STATED GOAL 1:
Transcribe the part of the passage on home equity investment agreements that opens with the words containing "Why do homeowners" and closes with "complicate the agreement.".
STATED GOAL 2:
According to the passage on home equity investment agreements, what does the investor usually hold in the home?
STATED GOAL 3:
Take the passage on home equity investment agreements further, beginning after its final sentence.

──────── SOURCE EXCERPT ────────

The homeowner is responsible for paying property taxes under a HEI agreement—not the investor. Under nearly all current HEI and shared equity agreements, the homeowner remains responsible for:
- Property taxes
- Homeowners insurance
- General property maintenance
- Repairs and other homeownership-related costs
Investors provide capital, not property management. They do not take on these ongoing expenses. As the CFPB explains, homeowners in these agreements “assume all costs for property taxes, hazard insurance, and property maintenance.”
Why do homeowners pay property taxes—not investors?
1. Simplicity of structure
Investors prefer to keep their role passive. Taking on the burden of tax payments or property maintenance would require more oversight and complicate the agreement.
2. Legal structure of the agreement
The investor usually holds a lien or interest in the home, similar to a second mortgage. This entitles them to a share of future proceeds but doesn’t obligate them to pay ongoing homeownership expenses.

──────── DATA ROWS ────────

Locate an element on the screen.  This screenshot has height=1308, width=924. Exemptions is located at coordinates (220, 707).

────────
──────── DATA ROWS ────────

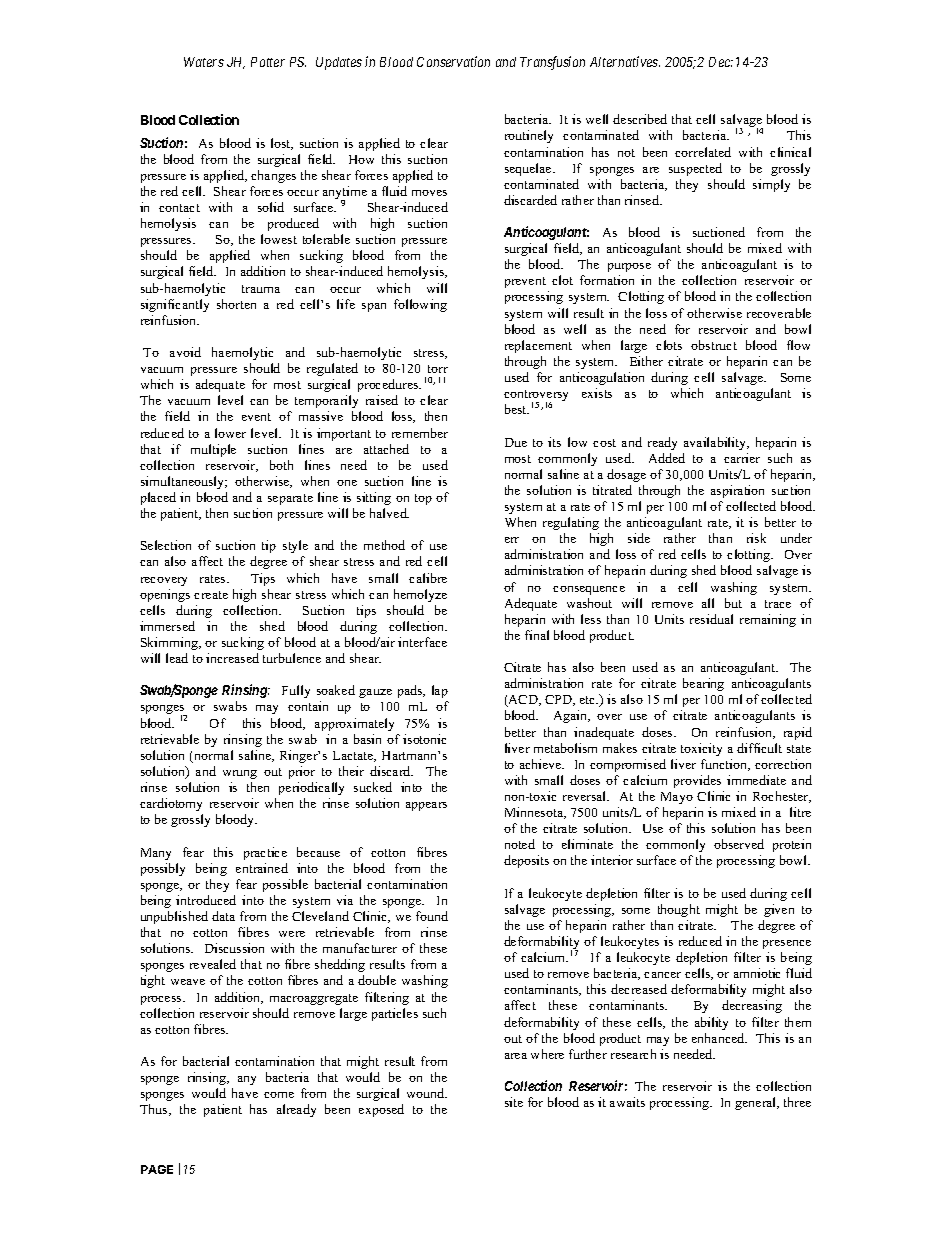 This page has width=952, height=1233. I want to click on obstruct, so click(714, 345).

────────

EXERCISE OUTPUT 1:
Why do homeowners pay property taxes—not investors?
1. Simplicity of structure
Investors prefer to keep their role passive. Taking on the burden of tax payments or property maintenance would require more oversight and complicate the agreement.

EXERCISE OUTPUT 2:
A lien or interest in the home, similar to a second mortgage.

EXERCISE OUTPUT 3:
3. Risk management and incentive alignment
Requiring the homeowner to cover taxes and maintenance protects the property’s value. It also aligns the homeowner’s interest with the investor’s—both benefit from keeping the home in good condition.
What happens if the homeowner doesn’t pay property taxes?
If a homeowner fails to pay property taxes, several consequences may follow:
- Tax liens or foreclosure: Local governments can place liens on the property or initiate foreclosure for unpaid taxes.
- Default under the HEI agreement: Most contracts include clauses that allow the investor to demand repayment or increase settlement costs if obligations aren’t met.
- Damage to both parties’ interests: Unpaid taxes or poor maintenance may reduce the home’s value, harming both the homeowner and investor financially.
Some agreements allow the investor to take action—such as covering missed taxes and adding that amount to the settlement—but this varies by provider and contract.
Are there any exceptions?
In general, homeowners pay all taxes under HEI agreements. However, rare exceptions or custom contracts may shift certain responsibilities. These would need to be clearly written into the agreement.
Also, nonprofit or government-backed shared equity programs (such as affordable housing initiatives) may include different terms. Still, the homeowner is typically responsible for taxes and upkeep in those models as well.
For more on shared equity structures, and a comparison of home equity investors read this.
Frequently asked questions
Can the investor pay my property taxes?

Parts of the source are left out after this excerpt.